Admin rights – Most environments allowed everyone to be administrators on their own system. That can no longer stand, it’s crunch time. Validate that only the expected administrative accounts are configured on each system and remove administrative rights for each user. Also remove unnecessary or unknown users.
Keep your entire environment up to date – Now’s a good time to address your entire practice. Computer ecosystems can harbor weaknesses that can affect these vulnerable XP systems on the network. Some of the usual suspects to keep on top of are Java, Office and Adobe products. You know the adage about the weakest link in the chain, well you know what that is, so keep all of your network, servers, antivirus, browsers and file systems up to date.
Edge protection – Given this perilous XP situation, Intrusion Protection and other security vendors have stated their ongoing protection for XP. This is valuable protection that can protect from vulnerabilities and exploits before they hit your network or get very far. Check with your firewall and network vendor to determine how their support will continue, it may be a matter of some updates and configuration.
Local protection – On the XP systems themselves, malware security will be essential. Malwarebytes, the world’s most respected – and downloaded – anti-malware company has promised to support XP users for life. Check with your antivirus and other endpoint protection suites for continued updates and operability.
Vendors have put out a good variety of advice and it is recommended to research and consider it all. Malwarebytes posted several tips including the following on their blog:
DO NOT USE INTERNET EXPLORER
UPGRADE YOUR MICROSOFT OFFICE 2003
Windows XP is not the only software being abandoned. Microsoft Office 2003 is also affected. There are many exploit-rigged DOC and XLS files that can use Microsoft Office 2003 to infect Windows XP computers.

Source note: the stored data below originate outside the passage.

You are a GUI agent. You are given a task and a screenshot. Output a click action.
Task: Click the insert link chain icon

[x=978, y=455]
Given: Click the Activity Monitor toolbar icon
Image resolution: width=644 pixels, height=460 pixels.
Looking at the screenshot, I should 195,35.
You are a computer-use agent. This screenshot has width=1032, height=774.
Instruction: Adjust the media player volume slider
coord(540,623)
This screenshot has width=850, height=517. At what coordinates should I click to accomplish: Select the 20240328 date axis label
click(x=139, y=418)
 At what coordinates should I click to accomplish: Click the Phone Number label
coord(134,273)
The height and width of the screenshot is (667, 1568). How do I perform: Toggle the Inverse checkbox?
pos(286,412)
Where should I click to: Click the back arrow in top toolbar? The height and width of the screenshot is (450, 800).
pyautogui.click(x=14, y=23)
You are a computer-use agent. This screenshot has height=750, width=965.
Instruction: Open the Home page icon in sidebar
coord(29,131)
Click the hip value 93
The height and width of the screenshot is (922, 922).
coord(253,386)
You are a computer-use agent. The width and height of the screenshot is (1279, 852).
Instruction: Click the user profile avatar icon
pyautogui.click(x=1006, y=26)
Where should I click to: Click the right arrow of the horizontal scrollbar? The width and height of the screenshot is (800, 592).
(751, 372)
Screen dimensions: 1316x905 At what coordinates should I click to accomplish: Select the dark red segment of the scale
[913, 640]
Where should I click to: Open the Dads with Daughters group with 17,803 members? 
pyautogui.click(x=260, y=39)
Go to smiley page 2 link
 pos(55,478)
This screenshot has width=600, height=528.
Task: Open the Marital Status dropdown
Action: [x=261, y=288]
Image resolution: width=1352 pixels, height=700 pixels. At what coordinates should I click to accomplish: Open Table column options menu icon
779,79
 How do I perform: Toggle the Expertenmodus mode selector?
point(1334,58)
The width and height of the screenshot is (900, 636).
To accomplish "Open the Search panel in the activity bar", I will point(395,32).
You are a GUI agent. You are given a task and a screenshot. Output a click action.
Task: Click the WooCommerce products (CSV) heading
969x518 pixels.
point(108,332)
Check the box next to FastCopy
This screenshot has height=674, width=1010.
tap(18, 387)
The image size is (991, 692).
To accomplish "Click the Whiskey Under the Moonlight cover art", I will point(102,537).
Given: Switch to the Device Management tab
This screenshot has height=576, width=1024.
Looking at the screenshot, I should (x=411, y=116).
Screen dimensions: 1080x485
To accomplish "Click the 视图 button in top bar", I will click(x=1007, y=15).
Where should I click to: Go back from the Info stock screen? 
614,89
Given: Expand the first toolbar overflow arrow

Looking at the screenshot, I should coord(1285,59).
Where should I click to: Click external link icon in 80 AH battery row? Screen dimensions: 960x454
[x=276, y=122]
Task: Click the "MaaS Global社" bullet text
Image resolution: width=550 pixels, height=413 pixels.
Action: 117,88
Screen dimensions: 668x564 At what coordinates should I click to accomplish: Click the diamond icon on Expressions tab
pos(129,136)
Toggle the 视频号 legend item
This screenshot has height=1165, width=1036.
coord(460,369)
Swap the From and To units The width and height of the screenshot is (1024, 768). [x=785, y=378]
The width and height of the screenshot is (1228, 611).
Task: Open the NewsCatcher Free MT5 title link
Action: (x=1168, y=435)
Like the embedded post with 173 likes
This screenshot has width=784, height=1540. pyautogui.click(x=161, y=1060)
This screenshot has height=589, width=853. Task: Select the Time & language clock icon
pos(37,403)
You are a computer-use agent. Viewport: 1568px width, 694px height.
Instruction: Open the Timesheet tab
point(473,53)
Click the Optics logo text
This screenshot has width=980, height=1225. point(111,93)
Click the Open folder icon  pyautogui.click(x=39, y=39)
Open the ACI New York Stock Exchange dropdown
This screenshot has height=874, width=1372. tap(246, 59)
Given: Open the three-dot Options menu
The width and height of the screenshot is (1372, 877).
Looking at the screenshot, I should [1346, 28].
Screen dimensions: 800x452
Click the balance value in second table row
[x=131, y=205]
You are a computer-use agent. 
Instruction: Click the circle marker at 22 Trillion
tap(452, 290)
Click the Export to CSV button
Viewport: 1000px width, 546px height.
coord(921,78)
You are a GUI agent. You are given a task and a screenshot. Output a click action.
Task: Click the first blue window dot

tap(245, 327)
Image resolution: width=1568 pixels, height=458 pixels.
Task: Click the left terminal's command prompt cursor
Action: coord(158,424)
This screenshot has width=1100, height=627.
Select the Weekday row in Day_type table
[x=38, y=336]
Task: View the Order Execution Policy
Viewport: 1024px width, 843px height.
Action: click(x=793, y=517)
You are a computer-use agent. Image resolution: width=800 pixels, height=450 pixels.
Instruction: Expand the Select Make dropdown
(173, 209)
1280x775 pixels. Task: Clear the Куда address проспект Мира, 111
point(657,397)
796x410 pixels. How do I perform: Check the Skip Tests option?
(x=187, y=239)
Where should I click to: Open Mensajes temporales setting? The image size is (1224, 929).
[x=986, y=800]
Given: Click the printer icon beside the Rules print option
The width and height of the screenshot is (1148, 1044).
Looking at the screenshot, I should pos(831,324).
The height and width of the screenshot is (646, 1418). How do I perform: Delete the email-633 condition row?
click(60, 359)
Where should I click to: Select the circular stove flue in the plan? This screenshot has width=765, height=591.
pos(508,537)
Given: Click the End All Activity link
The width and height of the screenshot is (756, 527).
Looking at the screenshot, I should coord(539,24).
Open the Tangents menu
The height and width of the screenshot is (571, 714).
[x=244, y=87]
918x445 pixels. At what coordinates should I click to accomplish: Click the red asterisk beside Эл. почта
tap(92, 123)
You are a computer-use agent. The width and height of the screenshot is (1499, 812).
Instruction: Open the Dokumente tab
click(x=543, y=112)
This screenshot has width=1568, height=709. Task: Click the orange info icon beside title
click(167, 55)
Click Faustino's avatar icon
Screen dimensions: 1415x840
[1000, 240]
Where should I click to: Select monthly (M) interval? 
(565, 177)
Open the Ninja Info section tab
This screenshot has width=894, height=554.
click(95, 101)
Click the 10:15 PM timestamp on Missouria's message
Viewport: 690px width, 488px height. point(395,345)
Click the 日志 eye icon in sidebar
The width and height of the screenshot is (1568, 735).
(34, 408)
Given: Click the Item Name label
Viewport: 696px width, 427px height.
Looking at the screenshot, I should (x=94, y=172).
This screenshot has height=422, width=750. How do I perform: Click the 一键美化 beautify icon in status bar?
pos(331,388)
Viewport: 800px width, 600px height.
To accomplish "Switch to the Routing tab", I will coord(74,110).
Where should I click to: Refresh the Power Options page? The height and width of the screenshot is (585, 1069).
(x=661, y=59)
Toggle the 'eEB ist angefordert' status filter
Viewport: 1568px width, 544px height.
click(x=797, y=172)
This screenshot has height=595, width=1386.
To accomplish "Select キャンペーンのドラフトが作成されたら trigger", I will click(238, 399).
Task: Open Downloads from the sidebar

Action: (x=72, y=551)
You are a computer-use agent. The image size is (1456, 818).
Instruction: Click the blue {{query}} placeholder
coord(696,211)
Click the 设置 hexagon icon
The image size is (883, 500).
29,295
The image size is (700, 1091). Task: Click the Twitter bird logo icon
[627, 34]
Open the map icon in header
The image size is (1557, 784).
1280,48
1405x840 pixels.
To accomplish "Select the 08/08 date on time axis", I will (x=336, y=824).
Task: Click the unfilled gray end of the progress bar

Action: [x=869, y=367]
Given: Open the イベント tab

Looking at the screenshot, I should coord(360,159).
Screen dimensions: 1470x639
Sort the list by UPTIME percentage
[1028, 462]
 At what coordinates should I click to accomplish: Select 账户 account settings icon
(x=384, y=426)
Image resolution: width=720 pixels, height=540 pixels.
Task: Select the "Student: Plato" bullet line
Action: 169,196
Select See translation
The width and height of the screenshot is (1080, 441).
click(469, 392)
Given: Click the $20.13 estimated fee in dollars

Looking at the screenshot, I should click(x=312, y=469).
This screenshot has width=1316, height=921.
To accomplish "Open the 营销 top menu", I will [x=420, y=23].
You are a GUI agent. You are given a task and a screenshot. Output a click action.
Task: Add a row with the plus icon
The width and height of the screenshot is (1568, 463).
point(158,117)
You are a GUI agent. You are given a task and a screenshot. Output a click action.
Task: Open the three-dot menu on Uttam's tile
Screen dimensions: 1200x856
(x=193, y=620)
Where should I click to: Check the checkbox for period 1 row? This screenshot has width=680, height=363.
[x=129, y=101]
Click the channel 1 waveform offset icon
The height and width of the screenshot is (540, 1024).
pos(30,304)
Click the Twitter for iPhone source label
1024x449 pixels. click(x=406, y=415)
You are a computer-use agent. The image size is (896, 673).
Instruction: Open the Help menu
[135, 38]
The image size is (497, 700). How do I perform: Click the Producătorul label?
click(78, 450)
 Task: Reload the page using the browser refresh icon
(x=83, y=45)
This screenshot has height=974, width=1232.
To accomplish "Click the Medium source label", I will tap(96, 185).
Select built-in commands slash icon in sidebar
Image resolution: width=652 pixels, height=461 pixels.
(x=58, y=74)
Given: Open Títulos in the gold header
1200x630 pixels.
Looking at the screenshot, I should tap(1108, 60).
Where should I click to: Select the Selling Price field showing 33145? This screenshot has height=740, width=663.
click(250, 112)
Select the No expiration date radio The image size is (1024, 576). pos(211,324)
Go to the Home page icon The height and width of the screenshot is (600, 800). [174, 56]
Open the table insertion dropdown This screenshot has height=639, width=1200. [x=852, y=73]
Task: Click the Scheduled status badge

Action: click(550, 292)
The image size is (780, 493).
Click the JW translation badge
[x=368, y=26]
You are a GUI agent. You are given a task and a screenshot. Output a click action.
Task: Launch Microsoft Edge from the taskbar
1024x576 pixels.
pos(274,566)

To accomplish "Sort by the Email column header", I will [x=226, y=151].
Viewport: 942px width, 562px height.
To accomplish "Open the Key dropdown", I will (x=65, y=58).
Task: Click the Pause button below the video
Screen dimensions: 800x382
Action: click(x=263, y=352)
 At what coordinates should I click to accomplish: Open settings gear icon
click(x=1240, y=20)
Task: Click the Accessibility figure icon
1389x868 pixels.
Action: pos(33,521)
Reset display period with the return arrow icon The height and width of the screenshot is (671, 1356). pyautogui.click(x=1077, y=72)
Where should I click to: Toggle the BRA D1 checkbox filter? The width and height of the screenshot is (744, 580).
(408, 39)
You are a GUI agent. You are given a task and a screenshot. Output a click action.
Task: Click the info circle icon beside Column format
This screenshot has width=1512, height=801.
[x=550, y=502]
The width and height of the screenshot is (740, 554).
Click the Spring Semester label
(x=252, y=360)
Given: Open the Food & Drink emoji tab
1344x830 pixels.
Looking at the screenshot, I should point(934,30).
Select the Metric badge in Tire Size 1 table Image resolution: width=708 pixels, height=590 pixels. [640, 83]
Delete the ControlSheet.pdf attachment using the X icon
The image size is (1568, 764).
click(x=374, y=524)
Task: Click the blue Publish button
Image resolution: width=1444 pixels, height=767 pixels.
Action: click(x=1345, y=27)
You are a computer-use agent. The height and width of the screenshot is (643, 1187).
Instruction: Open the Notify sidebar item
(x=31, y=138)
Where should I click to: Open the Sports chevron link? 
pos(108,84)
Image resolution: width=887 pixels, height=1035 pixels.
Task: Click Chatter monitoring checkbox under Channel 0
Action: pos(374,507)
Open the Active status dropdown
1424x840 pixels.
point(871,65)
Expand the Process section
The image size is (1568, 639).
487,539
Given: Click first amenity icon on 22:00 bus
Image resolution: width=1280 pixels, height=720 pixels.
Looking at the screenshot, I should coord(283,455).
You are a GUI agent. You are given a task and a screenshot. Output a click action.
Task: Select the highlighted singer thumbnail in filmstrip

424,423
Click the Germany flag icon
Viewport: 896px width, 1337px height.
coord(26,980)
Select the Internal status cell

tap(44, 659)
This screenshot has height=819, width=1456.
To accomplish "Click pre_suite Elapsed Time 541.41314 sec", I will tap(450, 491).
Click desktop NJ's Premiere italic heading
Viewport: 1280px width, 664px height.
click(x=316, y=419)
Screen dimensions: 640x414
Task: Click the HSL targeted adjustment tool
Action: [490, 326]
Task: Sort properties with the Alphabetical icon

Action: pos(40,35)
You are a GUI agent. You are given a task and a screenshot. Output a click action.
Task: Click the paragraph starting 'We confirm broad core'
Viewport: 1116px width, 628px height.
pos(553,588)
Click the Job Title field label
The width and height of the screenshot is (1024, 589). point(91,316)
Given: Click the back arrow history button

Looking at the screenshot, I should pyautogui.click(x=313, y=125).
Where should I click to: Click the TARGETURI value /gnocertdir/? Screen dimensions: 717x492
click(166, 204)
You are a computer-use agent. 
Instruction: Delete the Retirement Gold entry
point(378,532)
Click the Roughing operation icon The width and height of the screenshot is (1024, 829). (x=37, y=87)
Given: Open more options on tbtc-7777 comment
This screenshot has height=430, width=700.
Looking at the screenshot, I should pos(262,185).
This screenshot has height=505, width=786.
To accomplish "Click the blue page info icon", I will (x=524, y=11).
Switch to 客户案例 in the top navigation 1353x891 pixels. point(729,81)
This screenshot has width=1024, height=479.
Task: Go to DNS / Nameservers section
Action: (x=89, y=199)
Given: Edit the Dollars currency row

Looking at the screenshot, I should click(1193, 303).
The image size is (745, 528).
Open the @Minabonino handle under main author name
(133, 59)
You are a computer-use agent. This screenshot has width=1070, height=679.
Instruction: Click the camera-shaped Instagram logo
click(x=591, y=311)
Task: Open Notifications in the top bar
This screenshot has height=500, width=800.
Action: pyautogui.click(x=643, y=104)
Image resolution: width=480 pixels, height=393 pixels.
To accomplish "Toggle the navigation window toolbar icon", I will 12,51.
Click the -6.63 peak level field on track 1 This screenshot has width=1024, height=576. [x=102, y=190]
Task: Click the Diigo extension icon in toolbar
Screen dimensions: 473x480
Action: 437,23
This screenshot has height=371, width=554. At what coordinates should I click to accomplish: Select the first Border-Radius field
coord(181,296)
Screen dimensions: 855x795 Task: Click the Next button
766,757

Neohapsis adds the following tips in lieu of timely vendor patches:
Back up your computer. There are many online backup services available for less than $5 a month. If something goes wrong, you want to make sure that your data is safe. Good online backup services provide a “set it and forget it” peace of mind. This is probably the single most important thing you can do, and should be a priority even for folks using a supported operating system. Backblaze, CrashPlan, and SpiderOak are all reasonable choices for home users.
Watch and plan – Keep abreast of XP news, breaches and threats by watching the wire, Microsoft community and those communities of your vendors/partners. Planning is always advised, have a contingency plan. That could be thorough backup, wipe and restore procedures. It could also incorporate a shutdown and replacement system procedure. Be prepared for the inevitable as you should prepare for any outage or threat.
Migrate – Back to #1 – Plan your way out of this. The risks, costs and management of retaining a 12+ year operating system will only rise with the passage of time.